● **DATASET**
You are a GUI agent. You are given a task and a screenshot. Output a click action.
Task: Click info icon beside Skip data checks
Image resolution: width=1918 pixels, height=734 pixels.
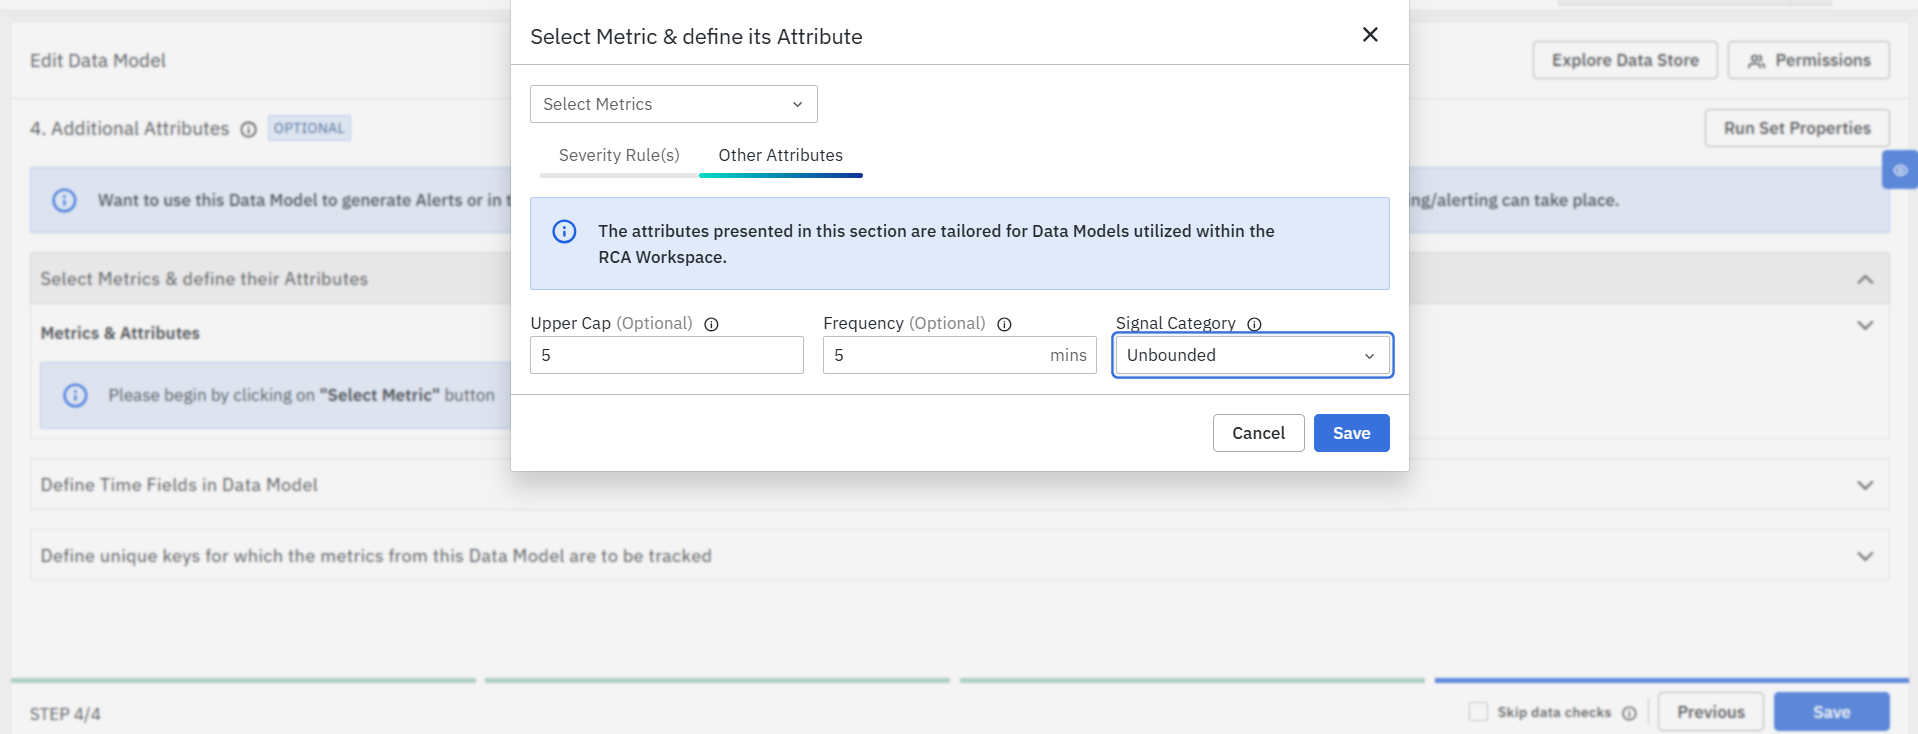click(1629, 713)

* * *

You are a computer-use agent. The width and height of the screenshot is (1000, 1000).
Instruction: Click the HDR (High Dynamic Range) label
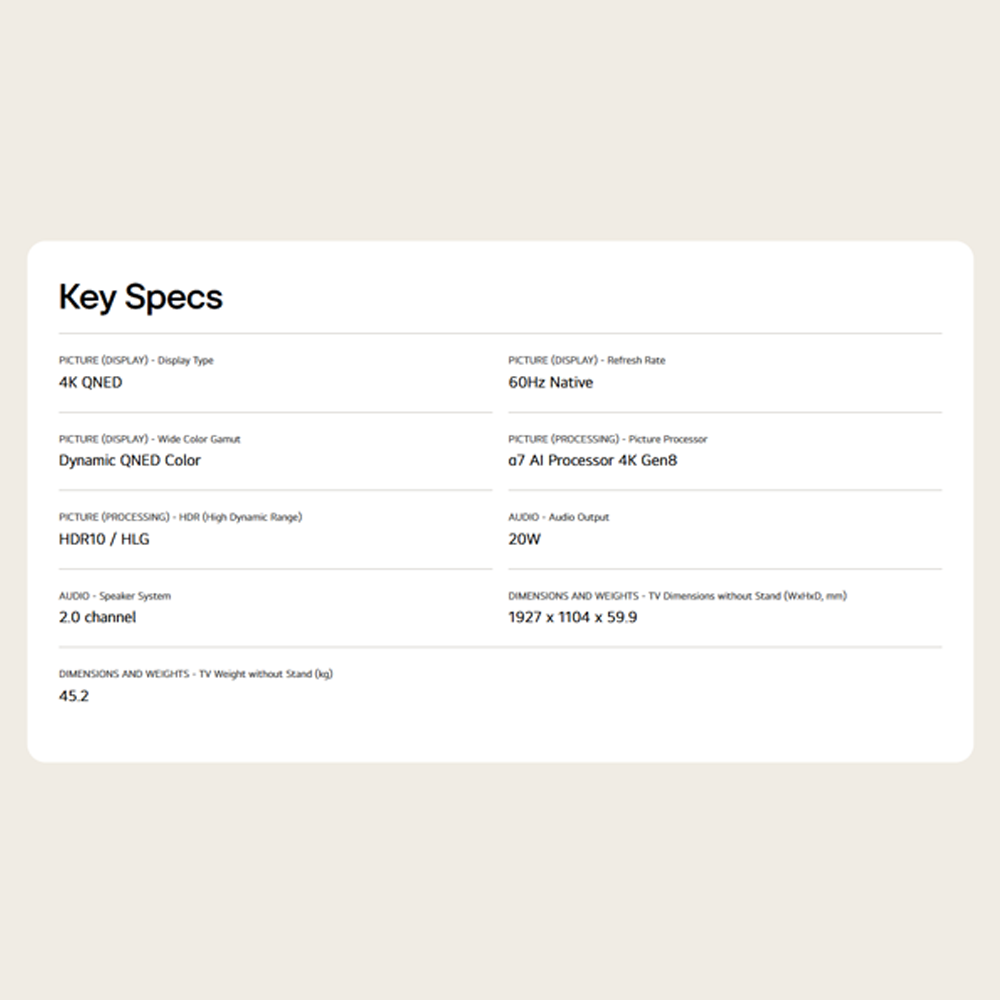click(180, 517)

● **TASK TO COMPLETE**
Filter the rows above and copy each line that contains the string "height", matching case exactly.

● **OUTPUT**
Image resolution: width=1918 pixels, height=734 pixels.
You are a computer-use agent. The width and height of the screenshot is (1000, 1000).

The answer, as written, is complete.